Integrated Access Control
KUSoftas CMS supports Access Control List (ACL) to authorize site resources access. ACL contains read, write, exec, manage permissions assigned to users and groups (roles).
KUSoftas CMS access control supports permissions inheritance similar as in MS Windows OS. Top of inheritance always is page containing site resource ACL. At any access control hierarchy level inheritance may be stopped and new ACL created or new elements may be added to inherited ACL.

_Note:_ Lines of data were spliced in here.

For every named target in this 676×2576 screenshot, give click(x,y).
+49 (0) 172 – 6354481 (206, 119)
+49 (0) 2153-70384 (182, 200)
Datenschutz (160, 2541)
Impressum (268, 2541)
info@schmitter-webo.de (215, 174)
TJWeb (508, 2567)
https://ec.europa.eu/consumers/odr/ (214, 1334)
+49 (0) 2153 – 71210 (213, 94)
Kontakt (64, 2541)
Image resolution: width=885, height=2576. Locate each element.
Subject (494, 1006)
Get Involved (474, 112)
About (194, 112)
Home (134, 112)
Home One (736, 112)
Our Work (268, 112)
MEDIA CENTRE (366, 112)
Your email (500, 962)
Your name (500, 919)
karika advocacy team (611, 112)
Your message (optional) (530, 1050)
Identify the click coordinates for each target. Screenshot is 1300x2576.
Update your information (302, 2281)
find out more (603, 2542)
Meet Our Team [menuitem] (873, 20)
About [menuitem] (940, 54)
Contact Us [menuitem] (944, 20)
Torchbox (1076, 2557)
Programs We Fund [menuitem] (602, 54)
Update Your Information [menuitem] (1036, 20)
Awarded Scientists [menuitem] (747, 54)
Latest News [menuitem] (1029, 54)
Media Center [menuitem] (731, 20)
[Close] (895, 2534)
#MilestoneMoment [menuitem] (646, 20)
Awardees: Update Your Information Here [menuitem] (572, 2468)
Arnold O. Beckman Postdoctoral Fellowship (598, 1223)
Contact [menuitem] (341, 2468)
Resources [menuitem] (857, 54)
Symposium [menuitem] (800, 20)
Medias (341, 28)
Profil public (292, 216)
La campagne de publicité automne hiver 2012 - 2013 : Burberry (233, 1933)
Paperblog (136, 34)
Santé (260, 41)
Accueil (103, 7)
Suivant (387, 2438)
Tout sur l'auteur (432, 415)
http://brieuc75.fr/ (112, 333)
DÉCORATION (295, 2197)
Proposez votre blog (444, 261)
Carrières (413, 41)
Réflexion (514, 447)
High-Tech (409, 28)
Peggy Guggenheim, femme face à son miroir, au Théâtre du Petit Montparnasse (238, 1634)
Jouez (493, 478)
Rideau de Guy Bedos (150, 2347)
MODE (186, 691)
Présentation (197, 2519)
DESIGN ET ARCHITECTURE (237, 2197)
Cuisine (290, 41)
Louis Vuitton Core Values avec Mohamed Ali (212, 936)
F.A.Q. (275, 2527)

Folowing CMS objects are targeted in access control:
- Pages - authorize page access, authorize pages management in CMS tools
- Menu - authorize menu items apierance, authorize languag and menu management in CMS tools
- Folders and files - authorize access to folders and files via CMS File Manager, CMS WYSIVYG Editor, WebDAV server.
- WebDAV server - authorize WebDAV server usage.
- CMS Plugins
- CMS API
- CMS Tools
- Site folders and files
KUSoftas CMS supports HTTP Basic Authentication form. If there is no logged user and is attempting to open protected page HTTP Basic Authentication form will be sent to client. If there is logged user and his permissions are not sufficient "Authorization denied" message will be sent to client.
KUSoftas WebDAV server CMS supports HTTP Digest Authentication form. If there is no logged user and is attempting to access WebDAV server HTTP Digest Authentication form will be sent to client.
Site files and folders are protected with .htaccess file which uses KUSoftas CMS access control data.